■ Exercise objective ■
Convert the part of the records that opens with the line containing "You are a computer-use" and closes with the line containing "point(196,13)" into a two-column CSV with the header text,answer and one row per record. Put each value in a single quoted field with line breaks replaced by spaces, and omit the pictures.

■ Task inputs ■
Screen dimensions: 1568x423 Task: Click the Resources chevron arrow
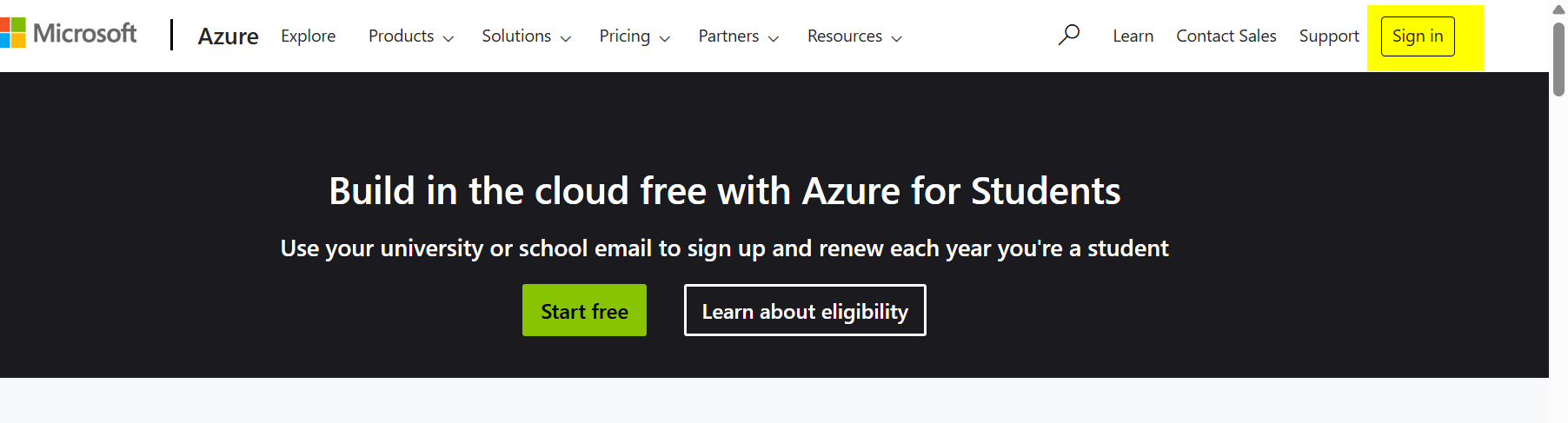[x=897, y=38]
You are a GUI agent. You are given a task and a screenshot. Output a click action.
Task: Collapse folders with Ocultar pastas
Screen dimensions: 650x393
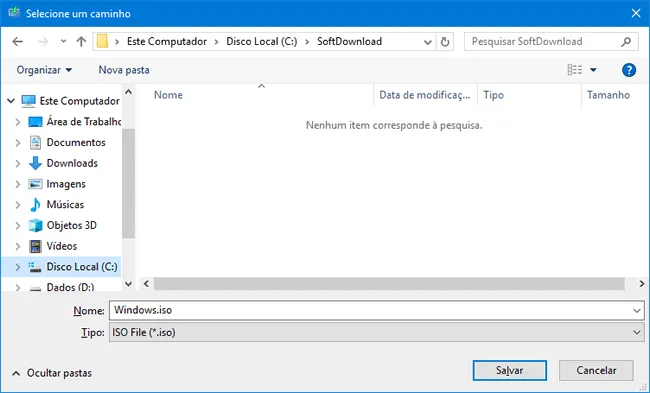(52, 373)
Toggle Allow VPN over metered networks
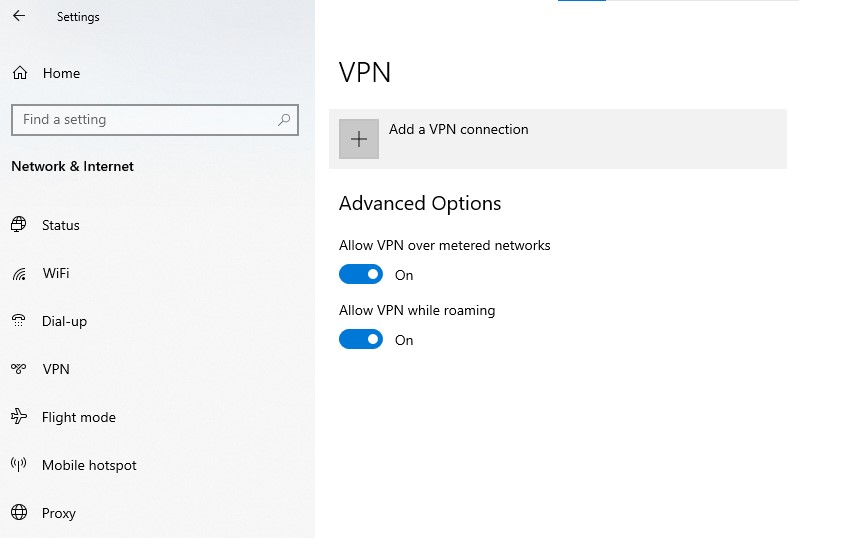This screenshot has width=846, height=538. (x=361, y=274)
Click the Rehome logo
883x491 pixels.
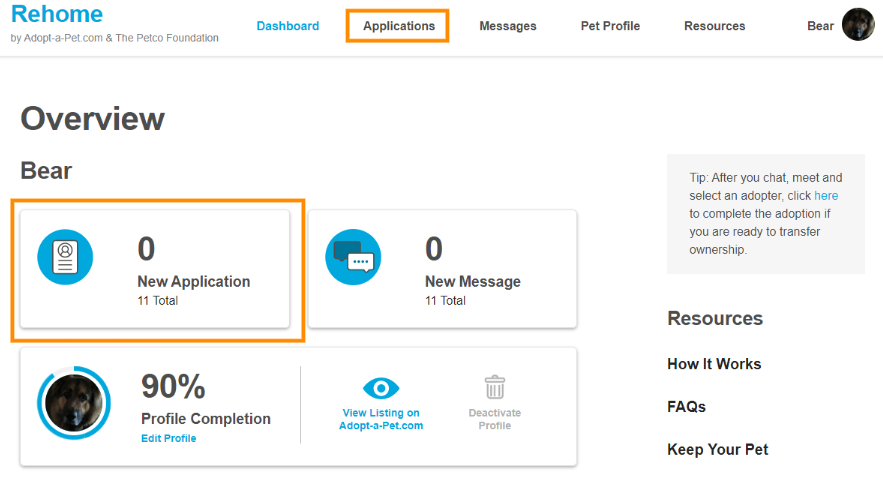tap(57, 14)
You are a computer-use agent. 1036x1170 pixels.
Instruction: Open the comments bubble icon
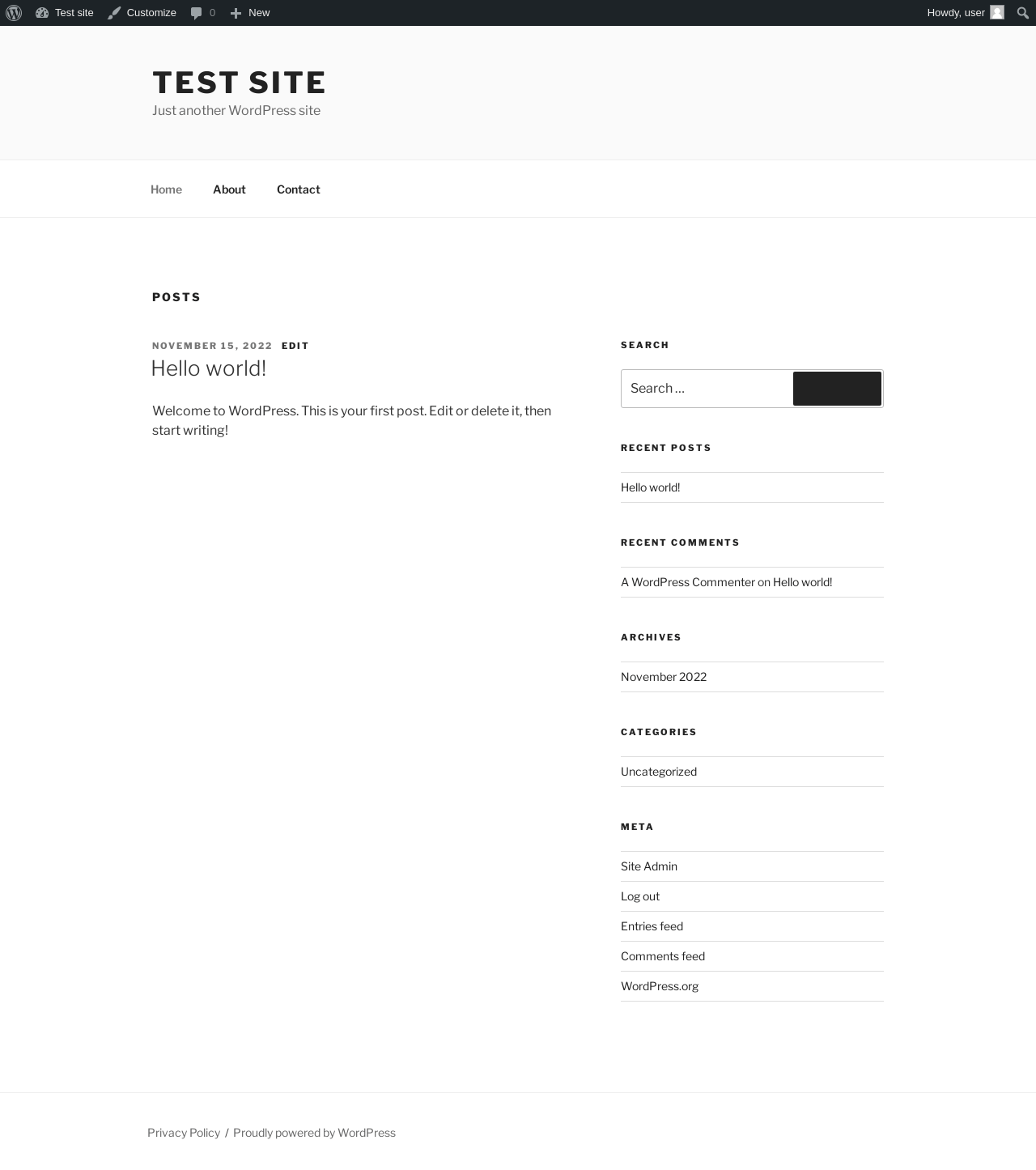point(196,13)
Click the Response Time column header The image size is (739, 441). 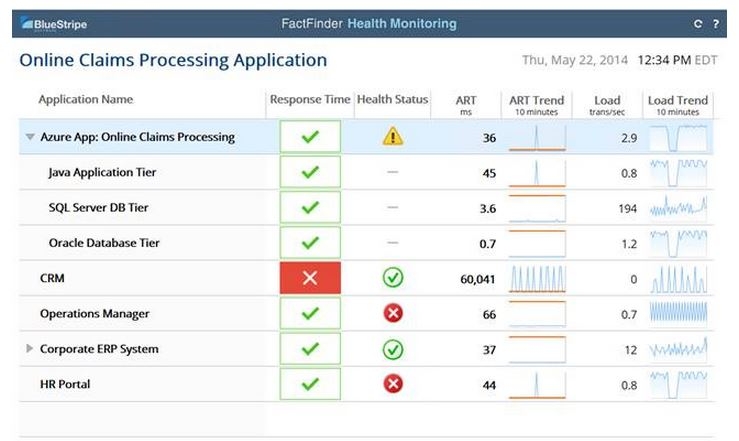(310, 99)
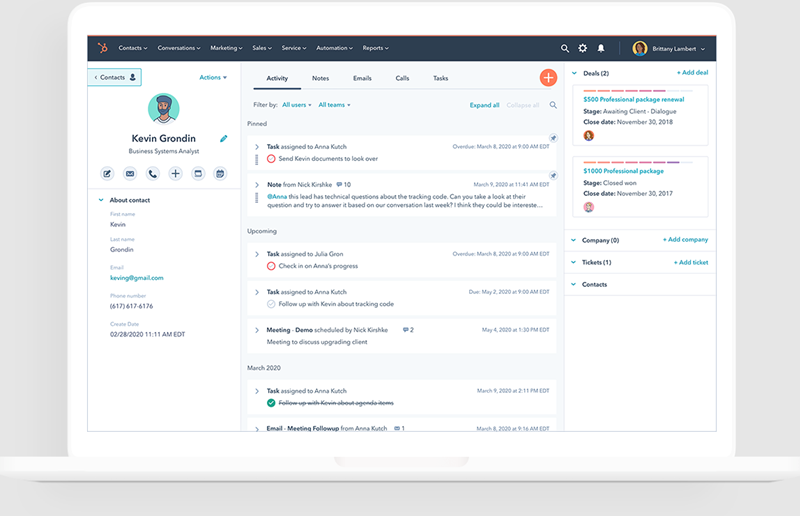Click the phone call icon under Kevin Grondin
Image resolution: width=800 pixels, height=516 pixels.
(153, 174)
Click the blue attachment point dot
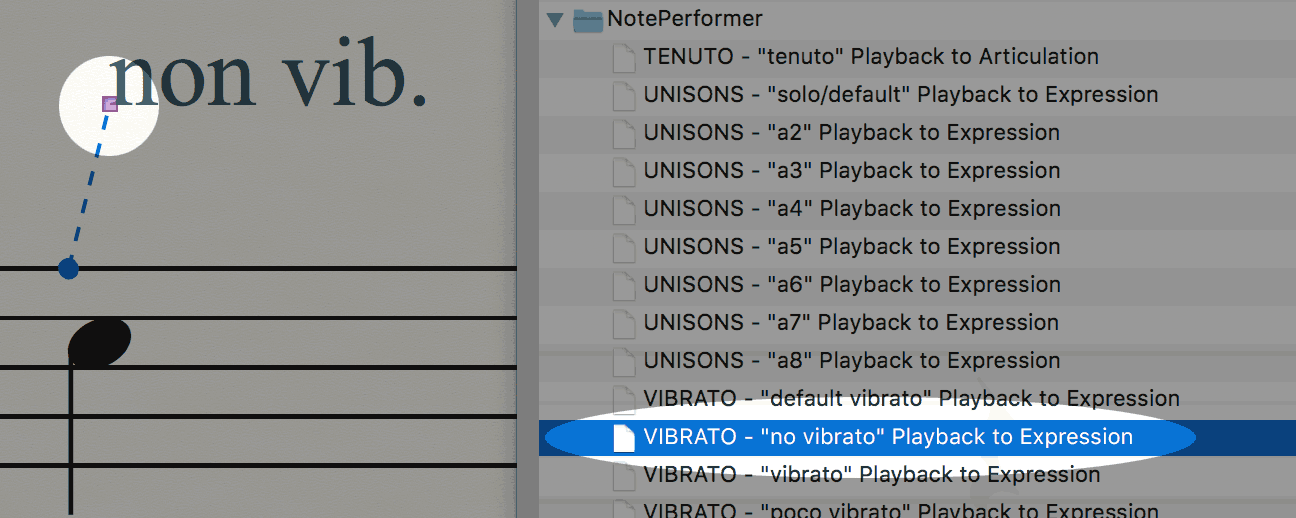The image size is (1296, 518). 68,268
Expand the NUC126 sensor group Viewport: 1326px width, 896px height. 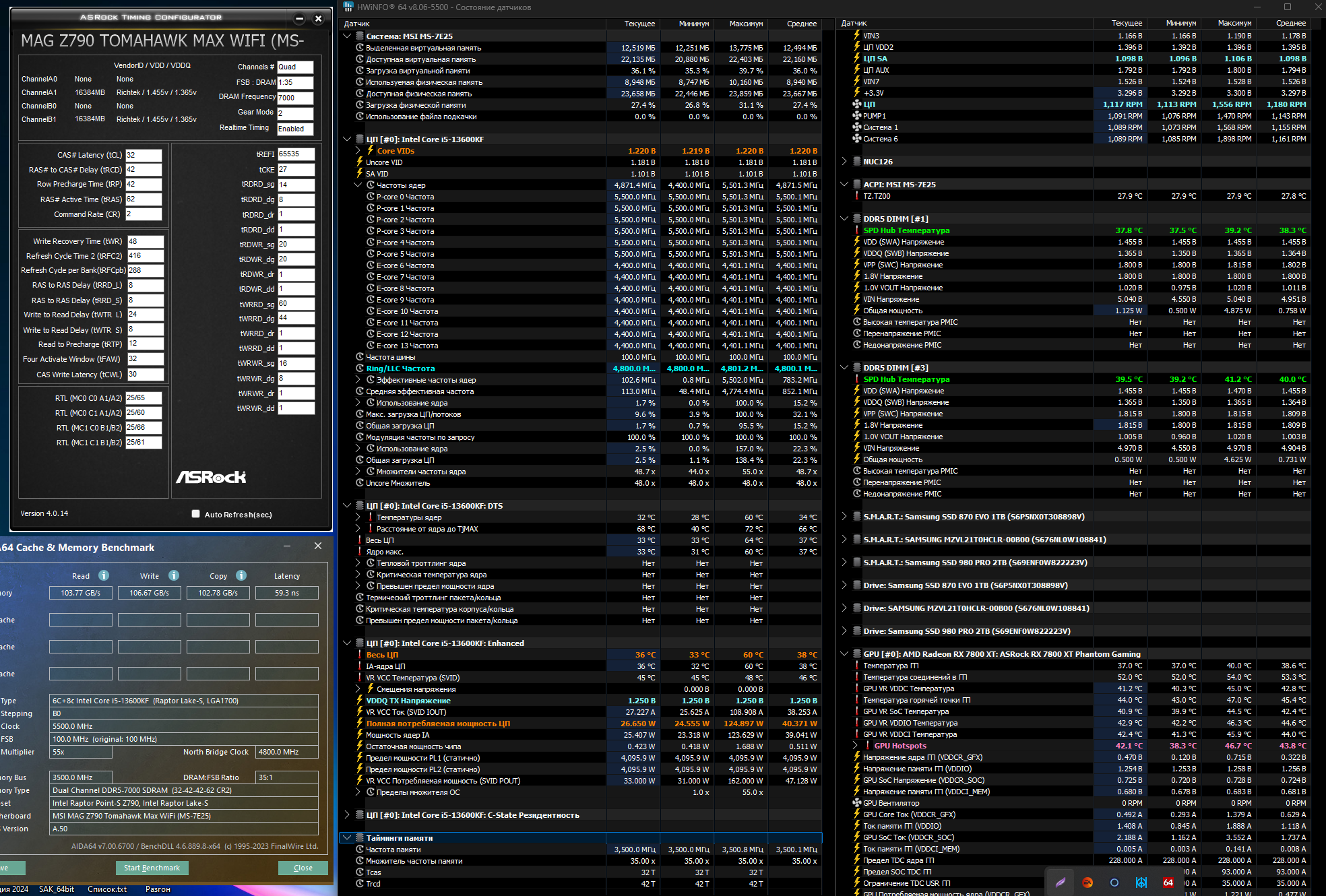coord(844,162)
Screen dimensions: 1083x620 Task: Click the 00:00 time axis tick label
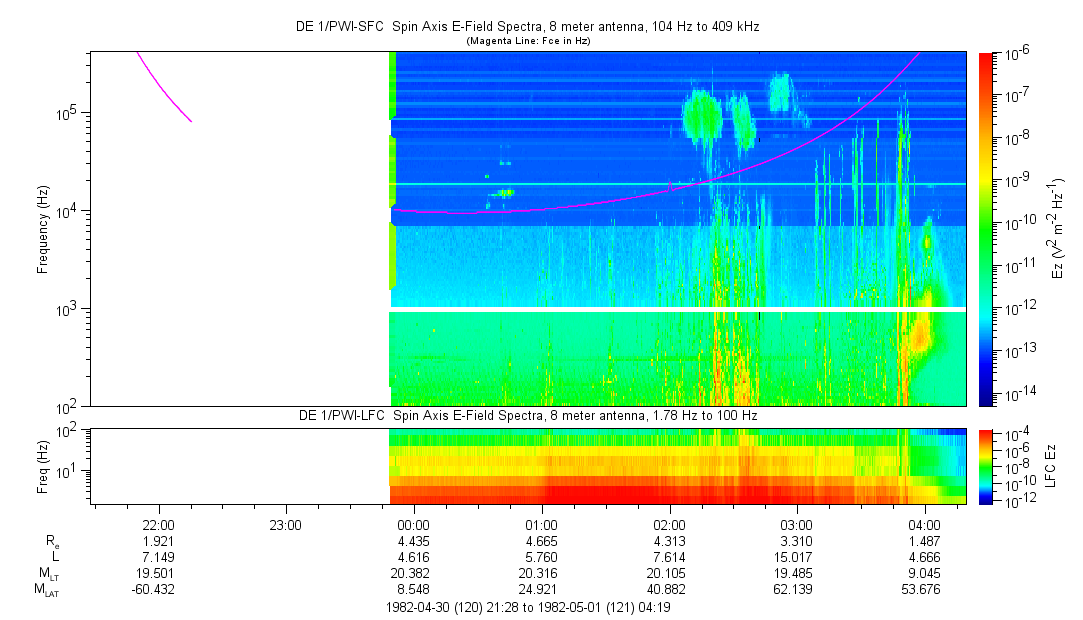(x=413, y=524)
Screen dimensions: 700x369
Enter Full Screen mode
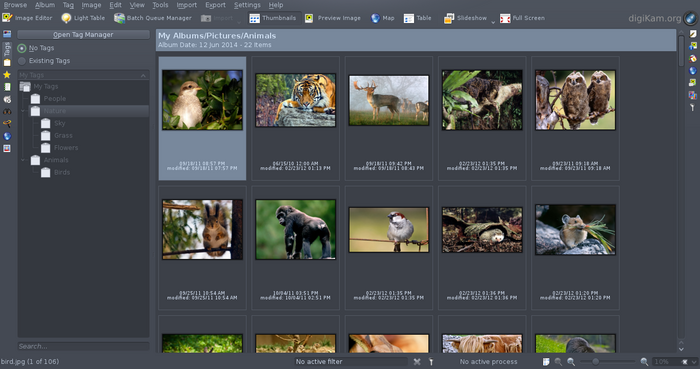pyautogui.click(x=522, y=18)
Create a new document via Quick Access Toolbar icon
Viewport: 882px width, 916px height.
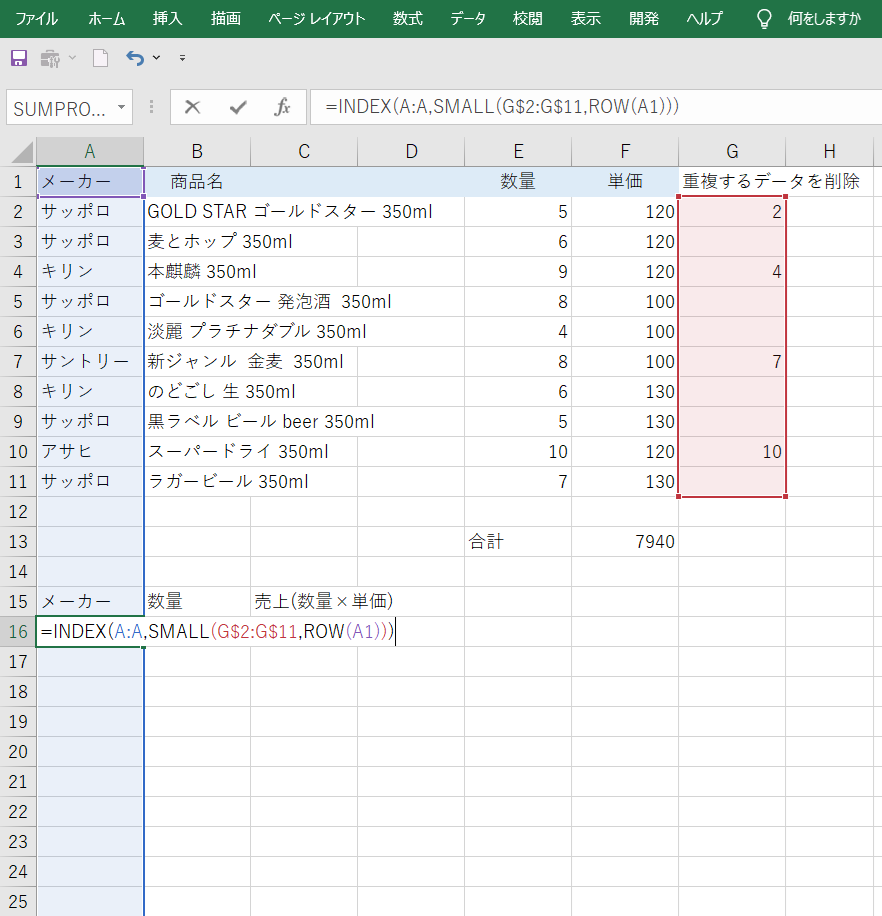tap(100, 58)
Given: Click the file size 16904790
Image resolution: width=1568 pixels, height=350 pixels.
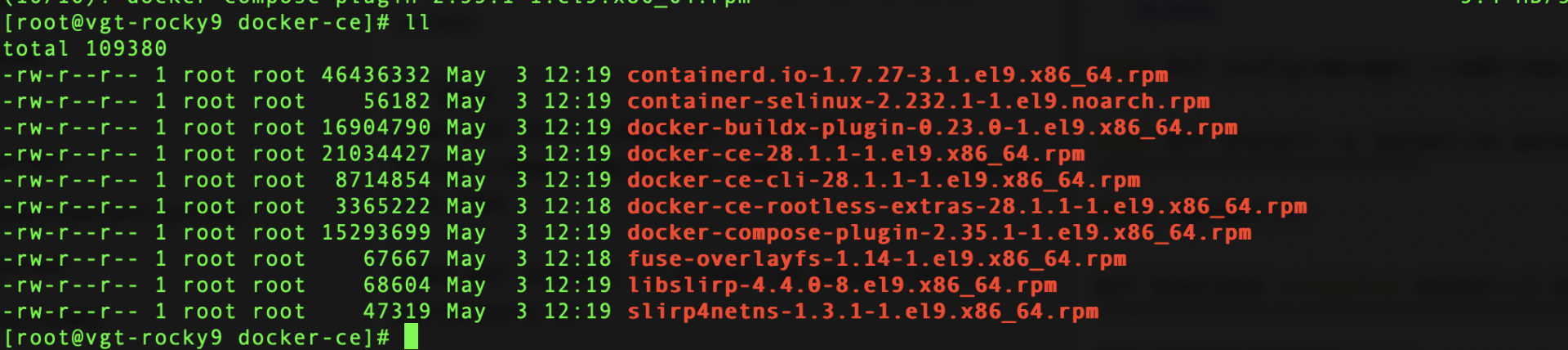Looking at the screenshot, I should click(x=376, y=128).
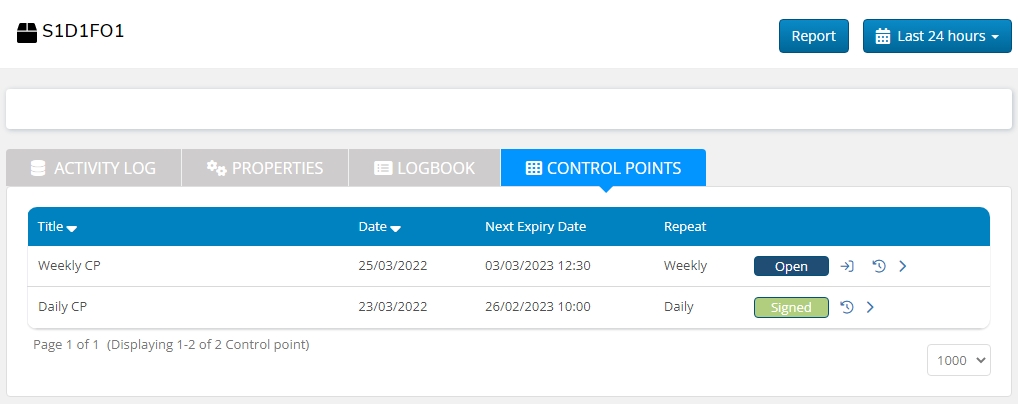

■ Task response ■
text,answer
"You are a computer-use agent. 1036x1170 pixels. Instruction: Open the comments bubble icon","point(196,13)"